Report every line in the rows below that contains the word "Viewport", copying each one in full.
---------- RECORDED DATA
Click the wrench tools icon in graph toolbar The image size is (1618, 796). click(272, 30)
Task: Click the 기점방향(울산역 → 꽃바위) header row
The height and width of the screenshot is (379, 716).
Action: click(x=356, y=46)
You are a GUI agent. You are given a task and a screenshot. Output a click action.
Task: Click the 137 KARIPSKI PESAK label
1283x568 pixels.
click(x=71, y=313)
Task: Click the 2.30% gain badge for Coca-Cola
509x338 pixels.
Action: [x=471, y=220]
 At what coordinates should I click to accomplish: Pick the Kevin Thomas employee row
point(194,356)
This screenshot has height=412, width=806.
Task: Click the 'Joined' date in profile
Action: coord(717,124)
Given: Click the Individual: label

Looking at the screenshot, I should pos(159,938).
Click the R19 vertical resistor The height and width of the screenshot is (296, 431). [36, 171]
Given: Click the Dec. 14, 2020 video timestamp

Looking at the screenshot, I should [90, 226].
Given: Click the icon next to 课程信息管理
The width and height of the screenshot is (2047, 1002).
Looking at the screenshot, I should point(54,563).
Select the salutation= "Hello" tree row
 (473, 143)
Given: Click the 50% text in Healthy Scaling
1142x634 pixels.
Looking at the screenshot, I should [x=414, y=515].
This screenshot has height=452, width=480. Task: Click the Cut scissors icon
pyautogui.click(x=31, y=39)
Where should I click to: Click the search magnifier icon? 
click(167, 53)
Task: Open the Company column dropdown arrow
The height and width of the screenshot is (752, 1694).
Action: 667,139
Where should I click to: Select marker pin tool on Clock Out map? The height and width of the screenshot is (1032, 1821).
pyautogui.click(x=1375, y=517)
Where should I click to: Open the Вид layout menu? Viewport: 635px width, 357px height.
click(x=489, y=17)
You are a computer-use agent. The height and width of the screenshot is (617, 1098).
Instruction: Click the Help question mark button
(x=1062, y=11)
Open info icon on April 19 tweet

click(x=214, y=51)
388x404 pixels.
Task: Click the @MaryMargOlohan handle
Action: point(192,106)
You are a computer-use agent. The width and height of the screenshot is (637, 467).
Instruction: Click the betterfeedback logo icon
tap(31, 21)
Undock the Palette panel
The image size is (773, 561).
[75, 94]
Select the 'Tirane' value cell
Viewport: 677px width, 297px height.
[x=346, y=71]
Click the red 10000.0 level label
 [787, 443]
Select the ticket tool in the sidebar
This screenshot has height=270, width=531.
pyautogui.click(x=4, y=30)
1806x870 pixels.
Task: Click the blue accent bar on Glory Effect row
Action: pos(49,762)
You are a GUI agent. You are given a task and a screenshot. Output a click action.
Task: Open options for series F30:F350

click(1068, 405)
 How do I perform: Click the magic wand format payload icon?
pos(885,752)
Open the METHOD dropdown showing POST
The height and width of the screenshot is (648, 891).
--------------------
**OUTPUT OF THE EXERCISE:**
Where should I click to: Open the Вид layout menu? Viewport: 635px width, 357px height.
Viewport: 677px width, 297px height.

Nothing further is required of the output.